Lmao true but at least you will have your own vape.


----------



## Jakey (13/2/15)

Ja


Arthster said:


> Lmao true but at least you will have your own vape.


Jakey the lonely vaper

Reactions: Funny 2


----------



## Jakey (13/2/15)

Nah wait......... I got u guys...... #nohomo


----------



## Ashley A (13/2/15)

Um, why don't you try an odd flavour that you like but others don't 

If that don't work, then crank up the power and open the airflow before handing it over. That will put any non-experienced vaper off after coughing for a bit.

Reactions: Like 5


----------



## free3dom (13/2/15)

When someone wants to use your PV tell them it's fine but they will have to start contributing to juice and then send them a link or two to some nice imported liquids. This way either they'll buy you some nice juice, or they'll feel bad for vaping up all your "expensive" juice

Reactions: Winner 2


----------



## Dr Phil (13/2/15)

My vape gear are like my little children lol. Just do a supper sub ohm build and crank the power to 110w nice hot to warm Vape.


----------



## BumbleBee (13/2/15)

Keep a device with some bacon flavour just for them

Reactions: Like 1 | Funny 1


----------



## ET (13/2/15)

36 mg menthol

Reactions: Funny 5


----------



## Silver (13/2/15)

Why dont you buy a cheap CE4 and put it on your desk with a little sign saying "demo unit"
When they say they want your proper setup, say no you got them a demo and if they want the proper setup they can buy it themself.

Reactions: Like 3 | Agree 3


----------



## ET (13/2/15)

let them see you take your vape into the loo, fiddle with the drip tip afterwards ...
═══
Reproduce word for word the passage of the vaping forum thread above, beginning at the words "36 mg menthol" and stopping after the words "buy it themself.".
═══
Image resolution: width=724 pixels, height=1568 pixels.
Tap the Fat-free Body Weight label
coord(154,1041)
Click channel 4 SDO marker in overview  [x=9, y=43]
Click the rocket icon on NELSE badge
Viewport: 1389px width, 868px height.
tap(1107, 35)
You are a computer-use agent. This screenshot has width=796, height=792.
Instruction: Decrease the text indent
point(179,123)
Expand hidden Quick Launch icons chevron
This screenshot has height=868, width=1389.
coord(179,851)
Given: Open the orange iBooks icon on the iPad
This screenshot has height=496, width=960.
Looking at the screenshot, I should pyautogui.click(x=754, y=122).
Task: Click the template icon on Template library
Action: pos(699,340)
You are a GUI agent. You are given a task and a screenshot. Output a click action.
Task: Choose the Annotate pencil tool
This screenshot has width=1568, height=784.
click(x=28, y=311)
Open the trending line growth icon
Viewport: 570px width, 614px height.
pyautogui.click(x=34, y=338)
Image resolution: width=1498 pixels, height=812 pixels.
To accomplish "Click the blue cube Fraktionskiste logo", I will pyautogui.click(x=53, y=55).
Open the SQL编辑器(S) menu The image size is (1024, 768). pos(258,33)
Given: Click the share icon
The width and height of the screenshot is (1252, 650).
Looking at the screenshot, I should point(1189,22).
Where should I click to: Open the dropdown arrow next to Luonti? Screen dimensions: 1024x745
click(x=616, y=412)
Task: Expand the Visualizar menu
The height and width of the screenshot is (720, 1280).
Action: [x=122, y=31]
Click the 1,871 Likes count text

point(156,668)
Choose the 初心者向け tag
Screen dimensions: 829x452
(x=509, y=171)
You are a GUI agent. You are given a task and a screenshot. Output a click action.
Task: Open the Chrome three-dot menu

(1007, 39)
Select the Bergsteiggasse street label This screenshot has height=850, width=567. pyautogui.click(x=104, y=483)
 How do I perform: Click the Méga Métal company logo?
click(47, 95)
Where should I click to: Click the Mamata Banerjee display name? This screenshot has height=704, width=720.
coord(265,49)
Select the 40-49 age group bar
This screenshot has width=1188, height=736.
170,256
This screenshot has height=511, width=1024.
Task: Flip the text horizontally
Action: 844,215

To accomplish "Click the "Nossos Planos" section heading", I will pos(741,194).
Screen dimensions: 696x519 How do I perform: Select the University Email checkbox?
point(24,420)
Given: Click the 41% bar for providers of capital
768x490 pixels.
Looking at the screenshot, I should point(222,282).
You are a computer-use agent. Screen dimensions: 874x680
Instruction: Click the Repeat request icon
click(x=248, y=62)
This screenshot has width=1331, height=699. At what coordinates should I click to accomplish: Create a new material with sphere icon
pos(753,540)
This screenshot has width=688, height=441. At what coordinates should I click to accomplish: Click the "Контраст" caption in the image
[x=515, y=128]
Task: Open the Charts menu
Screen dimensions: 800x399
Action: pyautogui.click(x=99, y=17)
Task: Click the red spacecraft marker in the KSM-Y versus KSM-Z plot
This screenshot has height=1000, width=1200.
═══
> _TASK RESPONSE_
36 mg menthol

Reactions: Funny 5


----------



## Silver (13/2/15)

Why dont you buy a cheap CE4 and put it on your desk with a little sign saying "demo unit"
When they say they want your proper setup, say no you got them a demo and if they want the proper setup they can buy it themself.